▶ _Your instructions_: In the copy you make, include no pictures, and transcribe every record exactly.

▶ _Input_:

[Start of section]

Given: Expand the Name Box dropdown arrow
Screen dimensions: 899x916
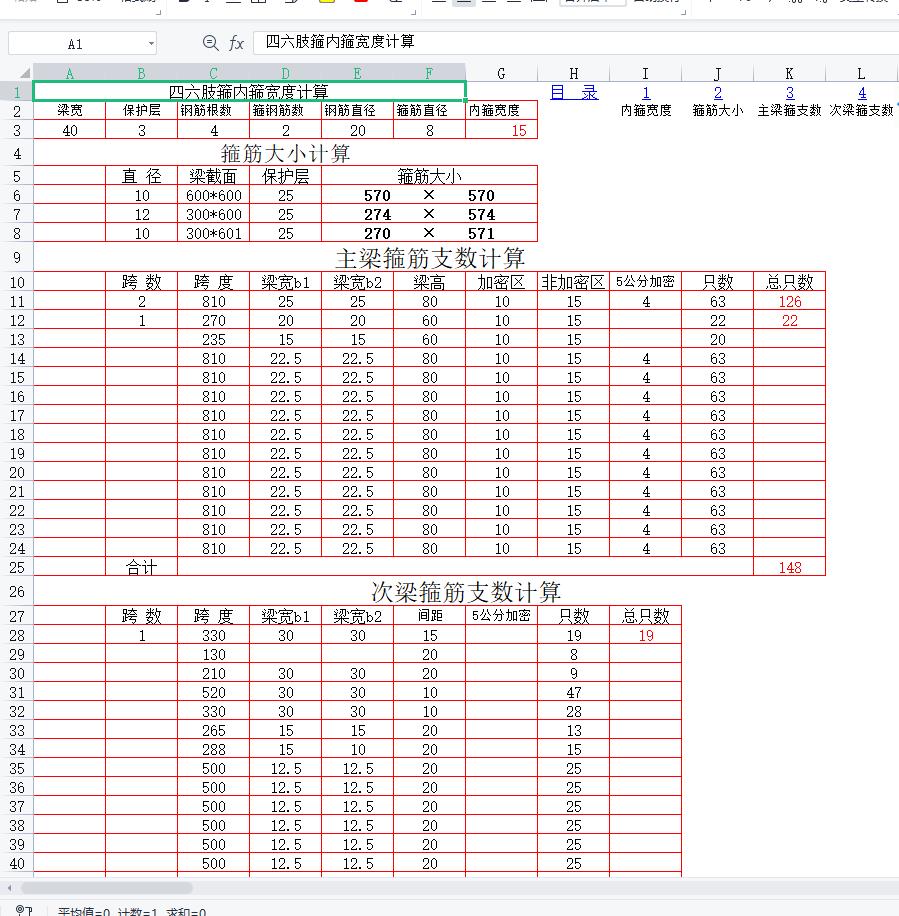Looking at the screenshot, I should 151,44.
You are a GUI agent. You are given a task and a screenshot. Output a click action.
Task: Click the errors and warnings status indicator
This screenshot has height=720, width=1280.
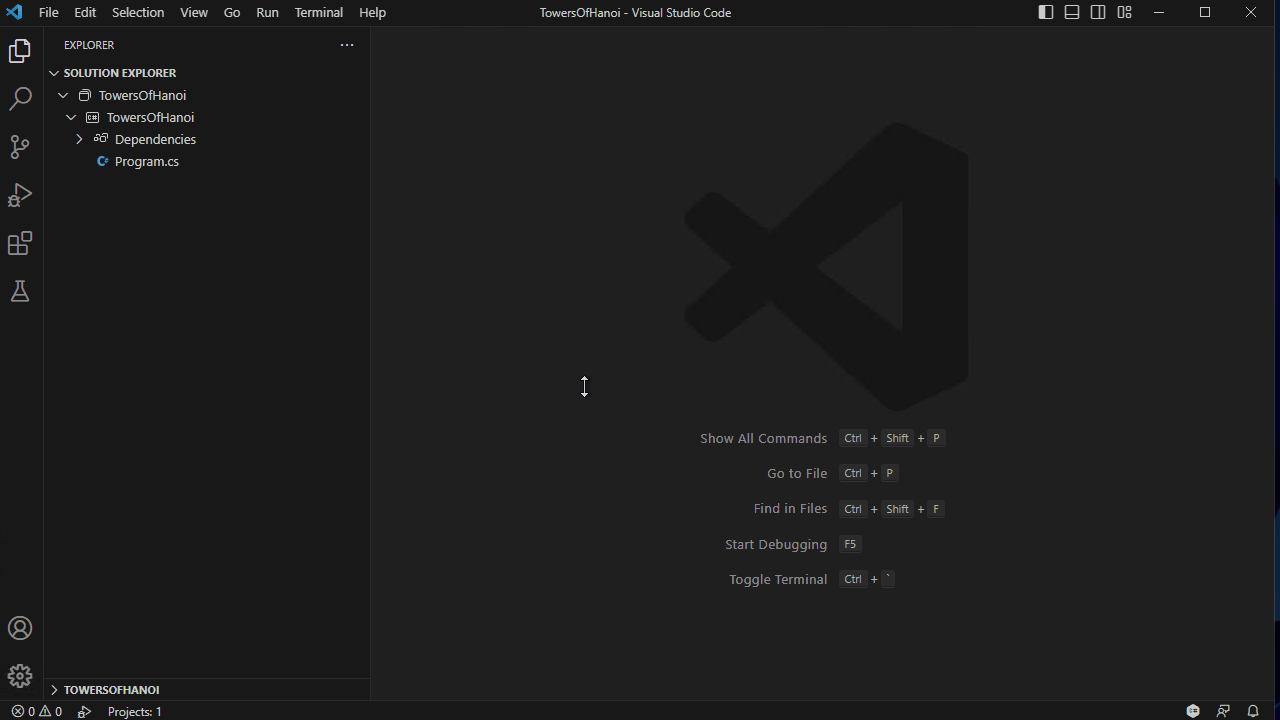point(35,711)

[End of section]

▶ _Reply_:
Given: Expand the Name Box dropdown arrow
Screen dimensions: 899x916
Looking at the screenshot, I should 151,44.
You are a GUI agent. You are given a task and a screenshot. Output a click action.
Task: Click the errors and warnings status indicator
This screenshot has height=720, width=1280.
point(35,711)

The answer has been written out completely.